» **Requirements**:
• a. Copy the May 29th blog post word for word, starting at "According to the" and ending at "over the Brent.".
• b. In the May 29th blog post, from where did the royalists march on the day after the Parliamentarians arrived in Brentford?
• c. Write the next part of the May 29th blog post, picking up after its final sentence.

» **Text extract**:
══════
May 29th
On this day in 1660, Charles II
was restored to the throne at the end of the Commonwealth and Protectorate of
Oliver and Richard Cromwell.
The Civil War that led to the
creation of the Commonwealth is discussed in Spital Square on our Thursday
morning “Aldgate, Bishopsgate and beyond – Priories and Play-Houses” walk (see
also our May 19th “Civil War and Commonwealth” blog post).
Other notable Civil War
localities in Greater London include Brentford and Turnham Green, where battles
were fought in 1642 (see “The Battle for
London” by Stephen Porter and Simon Marsh).
The site of the Battle of
Brentford is marked by a granite memorial and by a commemorative and
informative plaque (pictured, above).
According to the plaque, what happened here was as follows:
“Parliamentarians had arrived in
the prosperous market town on Friday 11 November. The following day the royalists marched from
Hampstead Heath and in the early afternoon broke through a parliamentary
barricade at the bridge over the Brent.
Near this information panel, the
royalists were delayed, fighting two or three hours until the parliamentarian
soldiers fled. This position was
defended by about 480 of Lord Brooke’s regiment and survivors of the earlier
fighting, with two small pieces of artillery.
The royalists soon gained the
upper hand. There seem to have been no
civilian dead despite the capture of the town.
══════
» **Supplied records**:
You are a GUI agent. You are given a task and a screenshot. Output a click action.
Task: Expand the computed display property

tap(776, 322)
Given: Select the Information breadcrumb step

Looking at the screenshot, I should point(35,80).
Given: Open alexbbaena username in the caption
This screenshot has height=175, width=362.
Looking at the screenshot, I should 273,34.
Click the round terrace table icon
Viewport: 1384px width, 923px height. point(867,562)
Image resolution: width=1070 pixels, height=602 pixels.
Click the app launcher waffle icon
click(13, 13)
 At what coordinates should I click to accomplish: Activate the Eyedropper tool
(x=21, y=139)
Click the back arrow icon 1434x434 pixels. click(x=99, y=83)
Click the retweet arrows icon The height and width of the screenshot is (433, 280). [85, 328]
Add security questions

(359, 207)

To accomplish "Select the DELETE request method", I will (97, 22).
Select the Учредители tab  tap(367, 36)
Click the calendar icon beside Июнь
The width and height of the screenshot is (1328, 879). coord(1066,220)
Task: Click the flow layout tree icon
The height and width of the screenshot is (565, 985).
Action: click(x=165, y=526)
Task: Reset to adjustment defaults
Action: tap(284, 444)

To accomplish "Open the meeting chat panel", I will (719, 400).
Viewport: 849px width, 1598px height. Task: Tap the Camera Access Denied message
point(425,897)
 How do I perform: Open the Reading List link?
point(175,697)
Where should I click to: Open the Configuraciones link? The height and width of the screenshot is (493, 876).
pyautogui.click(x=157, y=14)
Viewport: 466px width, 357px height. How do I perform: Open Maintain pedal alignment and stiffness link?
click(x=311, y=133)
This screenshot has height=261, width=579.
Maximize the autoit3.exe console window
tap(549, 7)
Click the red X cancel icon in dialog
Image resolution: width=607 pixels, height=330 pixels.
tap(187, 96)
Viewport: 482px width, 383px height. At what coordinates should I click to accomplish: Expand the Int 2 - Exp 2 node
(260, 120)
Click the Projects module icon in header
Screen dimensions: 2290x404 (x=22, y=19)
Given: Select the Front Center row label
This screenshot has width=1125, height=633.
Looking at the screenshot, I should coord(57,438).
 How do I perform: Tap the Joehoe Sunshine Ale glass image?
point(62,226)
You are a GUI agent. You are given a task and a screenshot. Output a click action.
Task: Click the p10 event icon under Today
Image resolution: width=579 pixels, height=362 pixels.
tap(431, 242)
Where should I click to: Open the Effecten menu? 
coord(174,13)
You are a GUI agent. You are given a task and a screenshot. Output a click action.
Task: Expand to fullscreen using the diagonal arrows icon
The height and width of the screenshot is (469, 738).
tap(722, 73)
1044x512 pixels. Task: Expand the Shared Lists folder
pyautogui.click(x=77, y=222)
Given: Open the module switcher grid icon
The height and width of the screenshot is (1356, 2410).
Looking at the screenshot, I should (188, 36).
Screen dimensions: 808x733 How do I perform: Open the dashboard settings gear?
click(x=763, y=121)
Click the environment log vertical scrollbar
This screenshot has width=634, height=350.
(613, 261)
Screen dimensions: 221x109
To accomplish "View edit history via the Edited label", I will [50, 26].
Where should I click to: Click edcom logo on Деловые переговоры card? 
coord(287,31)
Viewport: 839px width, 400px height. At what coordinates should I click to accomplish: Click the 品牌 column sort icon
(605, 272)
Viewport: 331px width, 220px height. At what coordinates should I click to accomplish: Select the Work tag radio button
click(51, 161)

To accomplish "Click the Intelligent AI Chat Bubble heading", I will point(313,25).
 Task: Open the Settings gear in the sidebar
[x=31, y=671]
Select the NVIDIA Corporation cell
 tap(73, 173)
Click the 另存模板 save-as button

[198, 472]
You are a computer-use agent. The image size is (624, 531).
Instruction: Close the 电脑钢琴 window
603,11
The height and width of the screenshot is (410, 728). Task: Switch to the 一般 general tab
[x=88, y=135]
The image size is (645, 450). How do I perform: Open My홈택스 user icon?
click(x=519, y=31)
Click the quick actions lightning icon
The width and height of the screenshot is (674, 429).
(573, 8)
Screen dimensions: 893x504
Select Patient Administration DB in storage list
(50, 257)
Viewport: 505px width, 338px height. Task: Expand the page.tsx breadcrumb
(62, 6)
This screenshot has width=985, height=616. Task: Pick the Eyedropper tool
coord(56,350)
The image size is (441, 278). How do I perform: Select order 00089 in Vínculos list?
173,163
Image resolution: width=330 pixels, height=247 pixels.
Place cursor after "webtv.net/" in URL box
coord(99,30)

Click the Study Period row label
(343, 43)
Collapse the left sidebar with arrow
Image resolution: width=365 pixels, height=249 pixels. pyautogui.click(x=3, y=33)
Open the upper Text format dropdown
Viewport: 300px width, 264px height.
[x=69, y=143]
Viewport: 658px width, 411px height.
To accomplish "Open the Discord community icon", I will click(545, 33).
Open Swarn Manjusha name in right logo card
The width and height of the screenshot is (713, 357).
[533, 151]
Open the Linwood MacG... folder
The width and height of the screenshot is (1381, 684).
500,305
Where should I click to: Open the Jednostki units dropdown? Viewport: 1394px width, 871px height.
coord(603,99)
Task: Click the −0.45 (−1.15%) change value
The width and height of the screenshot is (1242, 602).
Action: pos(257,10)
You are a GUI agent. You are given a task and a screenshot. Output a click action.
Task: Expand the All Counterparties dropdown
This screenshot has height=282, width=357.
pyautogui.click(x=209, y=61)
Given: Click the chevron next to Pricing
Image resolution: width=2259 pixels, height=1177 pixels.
══════
» **Responses for each task**:
• a.
According to the plaque, what happened here was as follows:
“Parliamentarians had arrived in
the prosperous market town on Friday 11 November. The following day the royalists marched from
Hampstead Heath and in the early afternoon broke through a parliamentary
barricade at the bridge over the Brent.

• b. From Hampstead Heath.

• c.
About 20 royalists were killed, and perhaps 50 parliamentarians died in
the fighting with more drowning in the Thames.
Parliamentary Captain John Lilburne was amongst those captured”.
And what happened next was as
follows:
“Later that afternoon the
royalists pressed on towards London.
There were more parliamentary troops in a large open area, probably Turnham
Green and Chiswick’s Common Field. These
green-coated men of John Hampden’s regiment of foot charged five times, holding
the royalists back. But with night
coming and the royalists exhausted from fighting both sides disengaged.
The royalist soldiers who had
captured Brentford ransacked the town ...
The Battle of Turnham Green took
place the following day”.
John Gwyn, a royalist soldier,
wrote:
“We beat them from one Brainford
to the other, and from thence to the open field, with ... resolute and expeditious
fighting, ... push of pike and the
butt-end of muskets, which proved so fatal to Holles’ butchers and dyers that
day”.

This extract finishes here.